======== Record extracts
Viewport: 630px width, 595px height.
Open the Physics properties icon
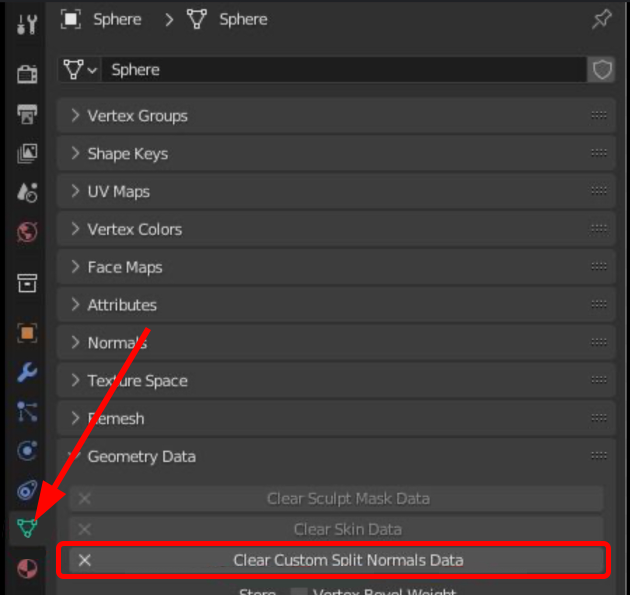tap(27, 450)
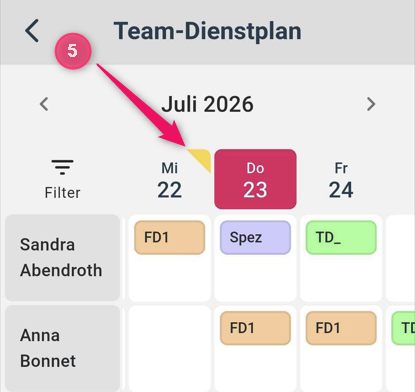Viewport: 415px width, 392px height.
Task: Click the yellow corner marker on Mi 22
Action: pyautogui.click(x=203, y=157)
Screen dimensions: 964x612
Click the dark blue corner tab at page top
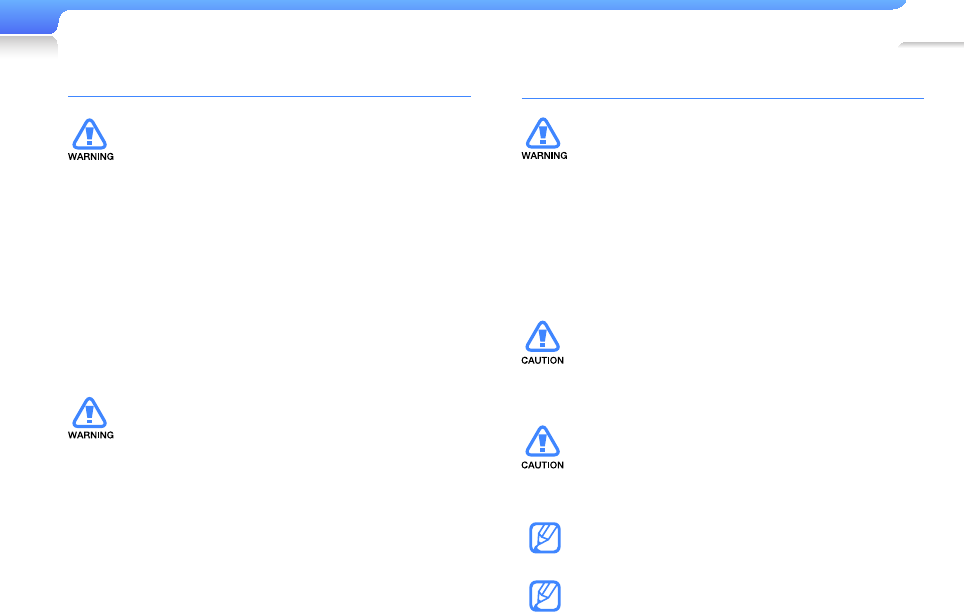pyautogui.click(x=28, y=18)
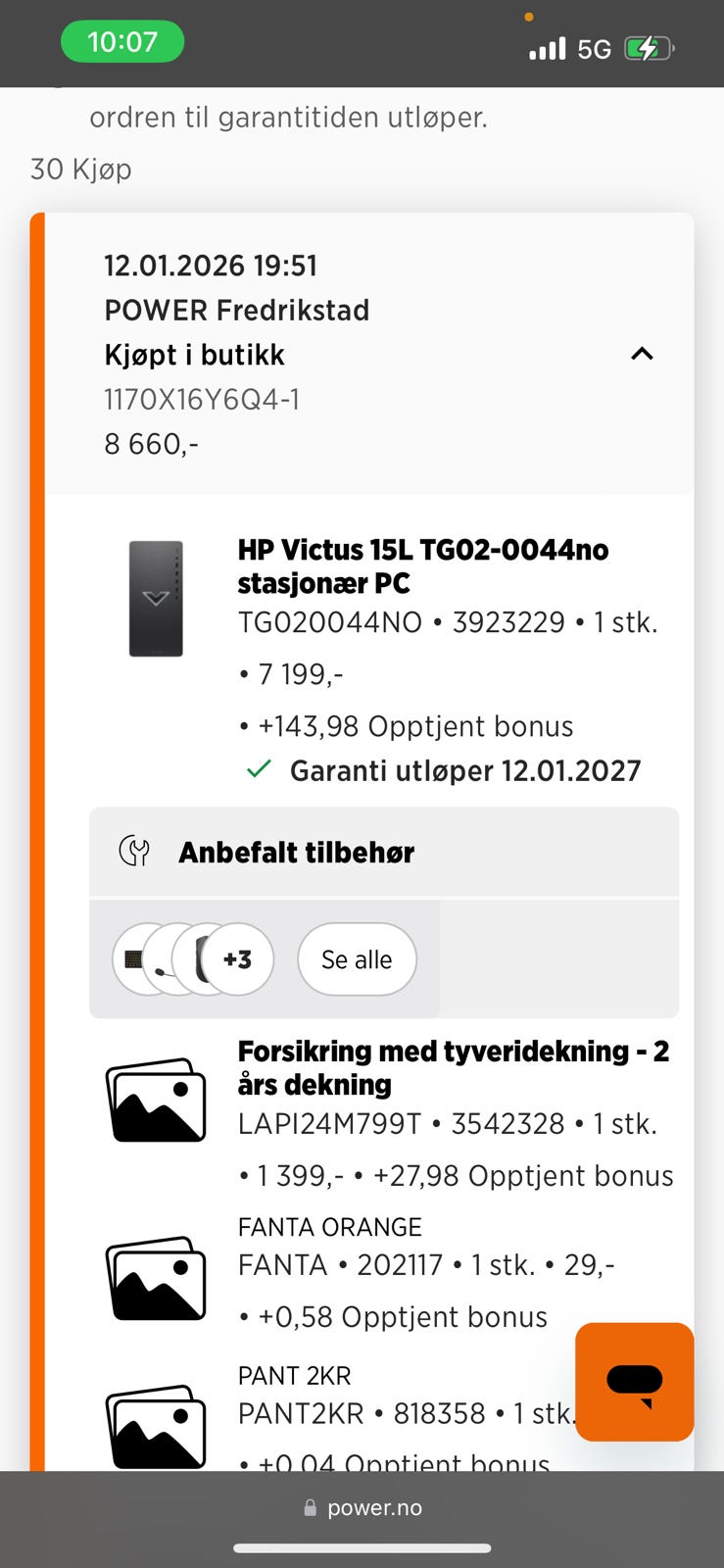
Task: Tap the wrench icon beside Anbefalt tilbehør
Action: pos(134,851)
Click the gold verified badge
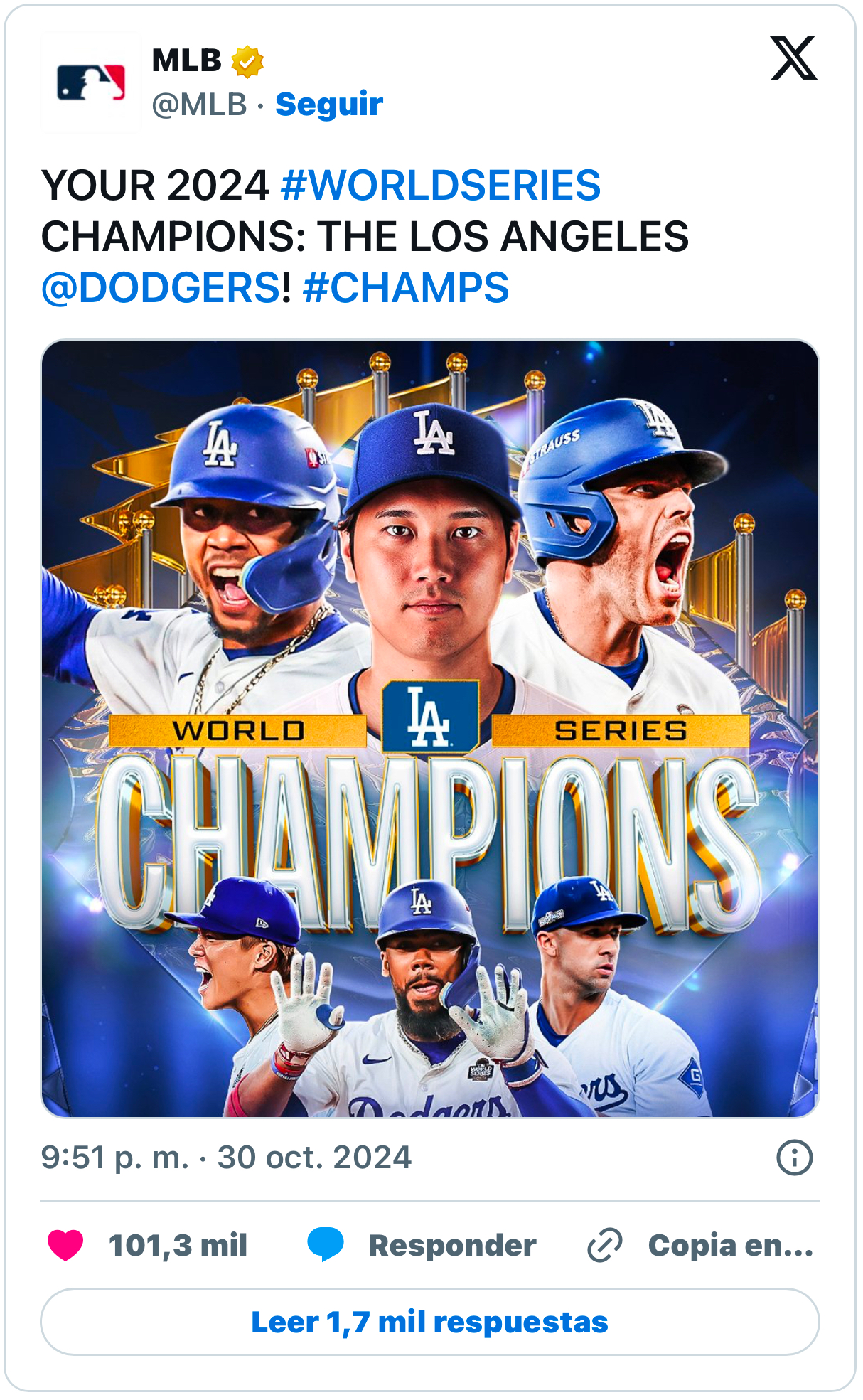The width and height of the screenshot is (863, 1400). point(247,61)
================
• **Task goal**:
Set down the data again, exactly, without images.

• **Answer space**:
Viewport: 630px width, 595px height.
Open the Physics properties icon
tap(27, 450)
Viewport: 415px width, 392px height.
Task: Click the yellow corner marker on Mi 22
Action: pyautogui.click(x=203, y=157)
Screen dimensions: 964x612
Click the dark blue corner tab at page top
pyautogui.click(x=28, y=18)
Task: Tap the wrench icon beside Anbefalt tilbehør
Action: pos(134,851)
Click the gold verified badge
The width and height of the screenshot is (863, 1400). point(247,61)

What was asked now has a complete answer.